======== Source information ========

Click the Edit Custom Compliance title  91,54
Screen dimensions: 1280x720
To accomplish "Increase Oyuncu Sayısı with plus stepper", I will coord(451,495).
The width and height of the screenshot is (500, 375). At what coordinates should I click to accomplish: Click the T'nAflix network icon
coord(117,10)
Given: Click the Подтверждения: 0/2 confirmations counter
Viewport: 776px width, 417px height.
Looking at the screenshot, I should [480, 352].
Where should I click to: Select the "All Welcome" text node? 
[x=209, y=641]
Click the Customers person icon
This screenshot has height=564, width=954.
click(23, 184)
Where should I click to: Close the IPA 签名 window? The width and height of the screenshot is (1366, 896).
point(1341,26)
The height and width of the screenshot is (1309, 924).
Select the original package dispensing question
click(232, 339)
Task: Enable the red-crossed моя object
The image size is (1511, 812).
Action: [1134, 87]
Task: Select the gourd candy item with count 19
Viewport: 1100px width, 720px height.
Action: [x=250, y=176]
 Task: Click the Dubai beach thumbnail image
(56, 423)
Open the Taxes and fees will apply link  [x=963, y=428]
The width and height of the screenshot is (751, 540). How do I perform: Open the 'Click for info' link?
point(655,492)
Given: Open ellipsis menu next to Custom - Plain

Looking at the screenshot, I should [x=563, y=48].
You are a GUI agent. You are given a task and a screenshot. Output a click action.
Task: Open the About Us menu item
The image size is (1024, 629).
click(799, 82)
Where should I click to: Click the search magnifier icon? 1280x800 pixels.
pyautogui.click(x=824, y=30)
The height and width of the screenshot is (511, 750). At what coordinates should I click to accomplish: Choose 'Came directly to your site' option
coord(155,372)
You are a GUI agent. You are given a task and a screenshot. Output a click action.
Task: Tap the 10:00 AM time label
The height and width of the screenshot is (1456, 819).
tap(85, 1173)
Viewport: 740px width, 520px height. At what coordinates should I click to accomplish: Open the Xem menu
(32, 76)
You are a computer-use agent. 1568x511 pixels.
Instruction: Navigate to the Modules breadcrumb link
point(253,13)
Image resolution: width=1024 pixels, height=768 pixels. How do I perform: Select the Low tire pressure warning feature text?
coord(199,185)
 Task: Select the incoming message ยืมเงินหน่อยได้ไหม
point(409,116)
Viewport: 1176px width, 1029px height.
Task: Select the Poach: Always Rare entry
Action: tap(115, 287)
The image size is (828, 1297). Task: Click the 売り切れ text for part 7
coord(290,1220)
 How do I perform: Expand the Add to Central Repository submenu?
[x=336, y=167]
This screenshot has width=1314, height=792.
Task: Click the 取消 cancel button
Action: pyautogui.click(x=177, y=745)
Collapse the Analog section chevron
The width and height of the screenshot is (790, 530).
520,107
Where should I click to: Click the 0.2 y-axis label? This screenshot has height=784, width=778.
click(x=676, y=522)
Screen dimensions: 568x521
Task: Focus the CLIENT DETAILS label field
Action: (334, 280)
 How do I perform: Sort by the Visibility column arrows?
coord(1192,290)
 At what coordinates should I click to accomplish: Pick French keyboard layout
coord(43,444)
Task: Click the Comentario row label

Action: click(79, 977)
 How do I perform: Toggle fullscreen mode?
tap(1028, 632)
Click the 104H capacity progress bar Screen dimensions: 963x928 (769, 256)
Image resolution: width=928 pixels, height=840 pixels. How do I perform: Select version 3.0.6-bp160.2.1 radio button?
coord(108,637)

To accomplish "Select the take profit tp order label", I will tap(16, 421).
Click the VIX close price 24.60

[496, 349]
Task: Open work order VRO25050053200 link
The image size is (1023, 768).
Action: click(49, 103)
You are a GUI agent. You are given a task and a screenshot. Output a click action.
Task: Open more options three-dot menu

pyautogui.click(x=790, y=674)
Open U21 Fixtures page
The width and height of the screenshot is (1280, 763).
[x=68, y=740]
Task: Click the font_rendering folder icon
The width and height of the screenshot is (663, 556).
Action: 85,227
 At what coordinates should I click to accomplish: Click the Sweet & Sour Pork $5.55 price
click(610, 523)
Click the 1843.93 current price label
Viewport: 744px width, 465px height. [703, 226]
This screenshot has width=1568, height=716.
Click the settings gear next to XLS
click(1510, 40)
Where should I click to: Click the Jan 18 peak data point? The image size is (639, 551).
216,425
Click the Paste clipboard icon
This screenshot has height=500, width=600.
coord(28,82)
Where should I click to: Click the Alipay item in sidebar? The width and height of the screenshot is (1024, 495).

========

Transcribe exactly the line containing "The image size is (828, 1297)." along with all later lines of the material, through its last line. Add nothing.

Response box =>
The image size is (828, 1297). Task: Click the 売り切れ text for part 7
coord(290,1220)
 How do I perform: Expand the Add to Central Repository submenu?
[x=336, y=167]
This screenshot has width=1314, height=792.
Task: Click the 取消 cancel button
Action: pyautogui.click(x=177, y=745)
Collapse the Analog section chevron
The width and height of the screenshot is (790, 530).
520,107
Where should I click to: Click the 0.2 y-axis label? This screenshot has height=784, width=778.
click(x=676, y=522)
Screen dimensions: 568x521
Task: Focus the CLIENT DETAILS label field
Action: (334, 280)
 How do I perform: Sort by the Visibility column arrows?
coord(1192,290)
 At what coordinates should I click to accomplish: Pick French keyboard layout
coord(43,444)
Task: Click the Comentario row label

Action: click(79, 977)
 How do I perform: Toggle fullscreen mode?
tap(1028, 632)
Click the 104H capacity progress bar Screen dimensions: 963x928 (769, 256)
Image resolution: width=928 pixels, height=840 pixels. How do I perform: Select version 3.0.6-bp160.2.1 radio button?
coord(108,637)

To accomplish "Select the take profit tp order label", I will tap(16, 421).
Click the VIX close price 24.60

[496, 349]
Task: Open work order VRO25050053200 link
The image size is (1023, 768).
Action: click(49, 103)
You are a GUI agent. You are given a task and a screenshot. Output a click action.
Task: Open more options three-dot menu

pyautogui.click(x=790, y=674)
Open U21 Fixtures page
The width and height of the screenshot is (1280, 763).
[x=68, y=740]
Task: Click the font_rendering folder icon
The width and height of the screenshot is (663, 556).
Action: 85,227
 At what coordinates should I click to accomplish: Click the Sweet & Sour Pork $5.55 price
click(610, 523)
Click the 1843.93 current price label
Viewport: 744px width, 465px height. [703, 226]
This screenshot has width=1568, height=716.
Click the settings gear next to XLS
click(1510, 40)
Where should I click to: Click the Jan 18 peak data point? The image size is (639, 551).
216,425
Click the Paste clipboard icon
This screenshot has height=500, width=600.
coord(28,82)
Where should I click to: Click the Alipay item in sidebar? The width and height of the screenshot is (1024, 495).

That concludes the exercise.